Panduleni Itula e seu partido Patriotas Independentes pela Mudança, fundado em 2020 por um grupo de políticos dissidentes da Swapo, ficaram em segundo lugar, com 20 cadeiras. Outros 13 partidos de oposição dividiram o restante das vagas.
“Fizemos compromissos, e digo a vocês que vamos cumprir o que prometemos”, disse Nandi-Ndaitwah na terça-feira, em Windhoek, a capital. Itula e outros líderes da oposição boicotaram o anúncio da comissão eleitoral em protesto contra os resultados e o manejo da votação.
Essas eleições eram consideradas as mais desafiadoras para a Swapo até agora. O partido evoluiu de um movimento de libertação clandestino que lutou pela independência da África do Sul para um partido político que enfrenta dificuldades para responder às frustrações de uma nova geração de eleitores.
Na última eleição presidencial, Geingob conquistou 56% dos votos, uma queda em relação aos 87% obtidos em 2014.

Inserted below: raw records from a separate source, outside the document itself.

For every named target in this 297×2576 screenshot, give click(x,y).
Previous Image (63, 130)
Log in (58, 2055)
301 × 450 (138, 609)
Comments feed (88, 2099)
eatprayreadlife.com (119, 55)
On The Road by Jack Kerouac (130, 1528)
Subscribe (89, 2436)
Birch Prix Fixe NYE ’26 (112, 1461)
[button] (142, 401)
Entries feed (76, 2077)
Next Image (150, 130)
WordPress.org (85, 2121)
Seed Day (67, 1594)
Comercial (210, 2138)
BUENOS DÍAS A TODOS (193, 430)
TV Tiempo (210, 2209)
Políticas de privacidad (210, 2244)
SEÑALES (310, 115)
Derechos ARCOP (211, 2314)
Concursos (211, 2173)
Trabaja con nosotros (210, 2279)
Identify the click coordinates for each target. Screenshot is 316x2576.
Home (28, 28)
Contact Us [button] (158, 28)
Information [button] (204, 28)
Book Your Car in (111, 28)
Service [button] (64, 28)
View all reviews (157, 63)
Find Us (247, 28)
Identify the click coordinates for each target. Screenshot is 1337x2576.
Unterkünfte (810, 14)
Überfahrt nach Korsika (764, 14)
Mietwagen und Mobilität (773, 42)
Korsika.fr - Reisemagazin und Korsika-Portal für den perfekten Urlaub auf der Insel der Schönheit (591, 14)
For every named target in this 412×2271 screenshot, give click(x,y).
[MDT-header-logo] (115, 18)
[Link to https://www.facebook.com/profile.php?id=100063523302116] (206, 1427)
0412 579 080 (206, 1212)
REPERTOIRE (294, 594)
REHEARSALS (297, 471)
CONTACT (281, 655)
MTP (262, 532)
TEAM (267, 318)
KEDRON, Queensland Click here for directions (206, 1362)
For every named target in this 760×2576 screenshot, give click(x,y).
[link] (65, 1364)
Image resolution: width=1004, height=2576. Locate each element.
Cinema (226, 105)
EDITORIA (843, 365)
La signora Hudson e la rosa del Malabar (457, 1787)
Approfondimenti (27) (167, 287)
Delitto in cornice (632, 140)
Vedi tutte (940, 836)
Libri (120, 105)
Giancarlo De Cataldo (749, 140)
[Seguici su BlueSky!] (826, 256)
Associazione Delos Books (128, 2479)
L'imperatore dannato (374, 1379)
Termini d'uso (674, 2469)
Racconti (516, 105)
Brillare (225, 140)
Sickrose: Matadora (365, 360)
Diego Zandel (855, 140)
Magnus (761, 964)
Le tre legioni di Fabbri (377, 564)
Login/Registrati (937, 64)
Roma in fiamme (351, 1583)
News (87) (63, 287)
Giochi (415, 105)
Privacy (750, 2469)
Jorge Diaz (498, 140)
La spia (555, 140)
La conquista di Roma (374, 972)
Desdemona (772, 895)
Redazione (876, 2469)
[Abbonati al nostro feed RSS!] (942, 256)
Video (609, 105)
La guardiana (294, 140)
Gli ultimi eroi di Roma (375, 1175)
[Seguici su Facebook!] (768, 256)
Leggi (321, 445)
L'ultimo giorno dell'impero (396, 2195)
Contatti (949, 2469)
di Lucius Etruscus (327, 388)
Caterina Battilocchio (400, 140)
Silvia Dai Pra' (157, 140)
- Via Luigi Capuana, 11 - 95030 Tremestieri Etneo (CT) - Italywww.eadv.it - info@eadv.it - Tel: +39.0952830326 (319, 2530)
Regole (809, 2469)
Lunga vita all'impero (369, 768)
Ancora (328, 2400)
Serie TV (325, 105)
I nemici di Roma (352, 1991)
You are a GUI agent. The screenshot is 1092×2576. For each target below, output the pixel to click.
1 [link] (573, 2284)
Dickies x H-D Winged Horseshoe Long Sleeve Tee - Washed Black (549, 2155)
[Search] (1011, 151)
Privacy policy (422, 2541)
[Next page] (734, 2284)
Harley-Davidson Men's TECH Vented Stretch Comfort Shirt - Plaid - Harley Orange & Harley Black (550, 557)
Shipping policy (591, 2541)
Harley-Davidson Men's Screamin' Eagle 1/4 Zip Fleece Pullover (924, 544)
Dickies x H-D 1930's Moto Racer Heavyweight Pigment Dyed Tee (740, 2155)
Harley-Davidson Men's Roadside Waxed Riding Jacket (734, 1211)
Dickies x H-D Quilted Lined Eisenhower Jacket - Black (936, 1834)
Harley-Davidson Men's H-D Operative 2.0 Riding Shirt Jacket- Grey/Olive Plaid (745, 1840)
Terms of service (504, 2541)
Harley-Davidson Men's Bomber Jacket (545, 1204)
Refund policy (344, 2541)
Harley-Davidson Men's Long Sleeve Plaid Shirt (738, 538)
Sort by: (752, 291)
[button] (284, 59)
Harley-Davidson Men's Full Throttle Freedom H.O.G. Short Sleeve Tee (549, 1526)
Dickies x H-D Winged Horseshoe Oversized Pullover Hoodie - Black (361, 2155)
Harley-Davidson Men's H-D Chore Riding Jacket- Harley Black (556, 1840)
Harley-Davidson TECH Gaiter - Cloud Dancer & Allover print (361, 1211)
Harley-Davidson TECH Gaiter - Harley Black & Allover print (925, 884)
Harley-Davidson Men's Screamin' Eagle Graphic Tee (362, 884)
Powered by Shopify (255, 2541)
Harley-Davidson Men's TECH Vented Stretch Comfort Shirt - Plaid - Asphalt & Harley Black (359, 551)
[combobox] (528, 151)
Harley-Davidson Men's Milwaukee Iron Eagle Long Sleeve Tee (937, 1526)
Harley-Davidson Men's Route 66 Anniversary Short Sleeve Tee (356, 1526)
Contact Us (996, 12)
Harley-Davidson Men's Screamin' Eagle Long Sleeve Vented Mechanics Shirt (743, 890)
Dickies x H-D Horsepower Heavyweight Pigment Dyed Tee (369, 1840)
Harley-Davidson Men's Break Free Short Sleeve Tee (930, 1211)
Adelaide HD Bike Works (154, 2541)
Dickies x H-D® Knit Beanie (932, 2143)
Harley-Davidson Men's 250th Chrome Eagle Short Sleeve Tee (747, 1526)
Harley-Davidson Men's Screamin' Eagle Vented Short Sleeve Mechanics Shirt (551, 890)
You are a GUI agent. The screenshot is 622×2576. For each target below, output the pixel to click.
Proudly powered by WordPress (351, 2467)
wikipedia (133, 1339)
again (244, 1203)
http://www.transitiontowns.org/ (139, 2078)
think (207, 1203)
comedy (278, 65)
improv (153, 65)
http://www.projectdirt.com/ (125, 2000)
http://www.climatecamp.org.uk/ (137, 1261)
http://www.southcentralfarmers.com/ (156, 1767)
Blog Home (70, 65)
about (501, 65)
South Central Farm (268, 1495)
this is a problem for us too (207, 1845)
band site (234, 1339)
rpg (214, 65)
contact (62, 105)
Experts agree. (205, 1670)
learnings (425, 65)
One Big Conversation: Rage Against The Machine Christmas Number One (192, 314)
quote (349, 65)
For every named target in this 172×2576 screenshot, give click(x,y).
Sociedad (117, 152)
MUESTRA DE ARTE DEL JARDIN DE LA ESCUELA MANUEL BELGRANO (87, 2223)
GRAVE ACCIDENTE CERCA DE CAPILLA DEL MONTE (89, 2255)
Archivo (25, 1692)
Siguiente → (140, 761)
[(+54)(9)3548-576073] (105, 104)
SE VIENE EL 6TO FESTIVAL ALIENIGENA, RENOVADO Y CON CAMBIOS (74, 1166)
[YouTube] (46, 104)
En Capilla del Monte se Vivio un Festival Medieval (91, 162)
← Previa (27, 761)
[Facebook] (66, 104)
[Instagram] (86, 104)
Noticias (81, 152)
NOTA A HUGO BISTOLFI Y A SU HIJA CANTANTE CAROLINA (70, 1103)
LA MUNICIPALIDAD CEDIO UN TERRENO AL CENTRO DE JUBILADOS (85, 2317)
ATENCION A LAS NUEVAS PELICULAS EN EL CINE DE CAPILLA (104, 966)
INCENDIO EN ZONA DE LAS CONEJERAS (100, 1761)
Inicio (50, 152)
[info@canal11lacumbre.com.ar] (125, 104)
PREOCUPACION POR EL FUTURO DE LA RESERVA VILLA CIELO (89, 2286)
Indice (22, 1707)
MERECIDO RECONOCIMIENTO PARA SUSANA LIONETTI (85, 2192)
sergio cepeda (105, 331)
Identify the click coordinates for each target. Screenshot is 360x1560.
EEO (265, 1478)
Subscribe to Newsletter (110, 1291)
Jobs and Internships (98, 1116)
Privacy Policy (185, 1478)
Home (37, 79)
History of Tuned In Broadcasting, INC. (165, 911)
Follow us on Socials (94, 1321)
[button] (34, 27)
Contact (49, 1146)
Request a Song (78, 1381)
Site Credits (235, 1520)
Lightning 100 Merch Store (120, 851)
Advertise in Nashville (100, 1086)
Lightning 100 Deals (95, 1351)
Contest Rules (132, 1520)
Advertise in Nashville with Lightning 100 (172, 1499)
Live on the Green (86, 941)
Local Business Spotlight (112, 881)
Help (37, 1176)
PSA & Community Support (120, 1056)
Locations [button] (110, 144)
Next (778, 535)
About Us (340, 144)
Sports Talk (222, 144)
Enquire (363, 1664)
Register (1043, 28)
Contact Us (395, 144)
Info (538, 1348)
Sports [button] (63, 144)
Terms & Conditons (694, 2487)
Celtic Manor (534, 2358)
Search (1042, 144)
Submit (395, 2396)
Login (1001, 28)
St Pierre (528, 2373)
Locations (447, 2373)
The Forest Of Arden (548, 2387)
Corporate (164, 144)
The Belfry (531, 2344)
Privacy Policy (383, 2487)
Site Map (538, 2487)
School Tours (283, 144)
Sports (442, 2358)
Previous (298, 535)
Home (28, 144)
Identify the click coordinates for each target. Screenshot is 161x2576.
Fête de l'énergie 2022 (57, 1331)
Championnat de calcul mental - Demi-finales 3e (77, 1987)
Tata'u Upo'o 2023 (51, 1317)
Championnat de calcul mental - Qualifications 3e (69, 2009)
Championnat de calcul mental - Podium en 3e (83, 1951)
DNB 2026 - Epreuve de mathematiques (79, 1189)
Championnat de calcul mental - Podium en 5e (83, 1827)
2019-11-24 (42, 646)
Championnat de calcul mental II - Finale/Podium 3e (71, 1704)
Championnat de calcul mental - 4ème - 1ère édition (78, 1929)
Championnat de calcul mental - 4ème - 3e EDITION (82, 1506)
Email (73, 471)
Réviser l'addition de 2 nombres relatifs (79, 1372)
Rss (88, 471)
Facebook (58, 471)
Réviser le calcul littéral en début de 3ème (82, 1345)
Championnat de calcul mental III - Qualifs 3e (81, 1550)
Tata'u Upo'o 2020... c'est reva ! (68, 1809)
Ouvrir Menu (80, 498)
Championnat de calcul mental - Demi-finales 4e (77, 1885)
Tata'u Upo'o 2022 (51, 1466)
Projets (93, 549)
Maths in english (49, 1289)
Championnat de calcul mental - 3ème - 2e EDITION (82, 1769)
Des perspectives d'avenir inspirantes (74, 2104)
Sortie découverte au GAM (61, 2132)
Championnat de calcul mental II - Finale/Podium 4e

As eleições, realizadas em 27 de novembro, foram marcadas por falhas técnicas que resultaram em longas filas e forçaram alguns locais de votação a permanecerem abertos muito além do horário de fechamento. Alguns partidos de oposição tentaram interromper a contagem dos votos e criticaram a decisão tardia da comissão eleitoral.
As irregularidades eleitorais foram incomuns na Namíbia, que introduziu o que foi considerado o primeiro sistema de votação eletrônica do continente há uma década.
Em toda a África Austral, partidos políticos que começaram como movimentos de libertação sofreram derrotas eleitorais nos últimos meses, à medida que uma geração sem memória direta do colonialismo ou do apartheid foi às urnas. Segundo analistas, essa geração está mais preocupada com o desemprego e o acesso desigual à educação.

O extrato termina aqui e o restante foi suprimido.